Are there businesses in your niche who don’t have a podcast already? If you have the expertise, offer to make one for them.
If you're a great host, you can tell a good story, and you have the production chops to make it sound good, then you can generate a really good living that way. In fact, we've written on how to get a job in podcasting before.
In this case, your own podcast acts as a portfolio piece, showing the businesses what you can do.
10. Patreon, Crowdfunding & Donations
This one is well suited to content creator and hobbyist podcasts. If you've built up a loyal listening community, ask them to help support you by pledging a small amount of money to the show on a regular basis. We're written about how to use Patreon in Podcasting here.
The work needed to get donations is the work you're already doing – trying to create a brilliant podcast. That said, you can go a little further and create rewards and incentives to encourage listeners to support you too.
They can be fickle and hard to build any solid foundations around. You're also relying on third party platforms that you don't own or control.
11. Create an Email List
No matter what strategy you choose, make sure you have an email list. Not only do they help strengthen connections and interactions with your audience, they also help supplement each of the monetization methods we’ve mentioned above. I use Convertkit for my email, because it lets you set up automatic sequences really easy, which can help you engage with and teach new subscribers. That's a great way to grow a loyal and action-taking list.
You can see how it all works in our email marketing for podcasters article.
12. Sell Merchandise
A middle ground between selling a product you 100% own, and affiliate or commission sales, is running a merch store on a third party platform.
There are services out there that let you set up your own shop. You add your own designs, logos, or artwork to their products, then they handle the sales and shipping for you.
Many hobby and entertainment podcasters go down this route and sell things like t-shirts, hoodies, stickers, posters, mugs, and phone cases. Find out how to run your own podcast merch store.
It's an “arms length” way of making some money. You just need to promote and link to your merch store and the rest will happen in the background. Monetisation aside, it can also be good for promotion and marketing. You have listeners walking around advertising your podcast.
Commission rates for these services are typically very low. You're unlikely to make much money this way, even if you have a large and engaged audience.
Where Should I Start Earning Money?
Most likely, in the early days, you're going to throw a lot at the wall to see what sticks. And you'll likely end up doing quite a few methods, running a few in parallel.
Here's a common sequence, which can work particularly well for podcasters who are teaching something.

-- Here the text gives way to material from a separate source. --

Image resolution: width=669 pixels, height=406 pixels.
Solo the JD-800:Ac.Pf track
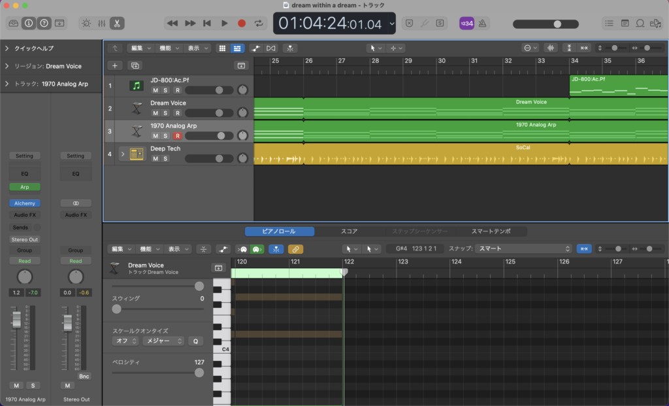166,90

A Common Podcast Monetisation Path:
- affiliate marketing – You can get started really quickly, recommending products and services that your audience might like
- sponsorship – once the affiliate is working, you can use those conversion stats to justify charging sponsors a good rate
- coaching – start this up once your audience knows you well and are willing to pay for your time
- course – eventually, you'll start to see the questions that come up again and again. Build a course to answer them
- product – last, you might build a product to help your coaching and course students to solve their biggest problem
If you're an entertainment or a news podcaster, then you might try some of the other methods, including Patreon and premium content.
Finally, if you want to go much deeper on this, you can see exactly how to set many of these methods up inside our own ’How to Earn from Your Podcast’ course, which is inside our Academy.
When you sign up, you'll also get coaching from us inside our regular live office hours, and access to a bunch of other courses and resources alongside. We'd love to see you in there!
How To Do Podcast Sponsorship
Podcast sponsorship is the most traditional method of monetisation in the medium. But it can take many different forms, and it's not necessarily the right approach for everyone looking to monetise their content.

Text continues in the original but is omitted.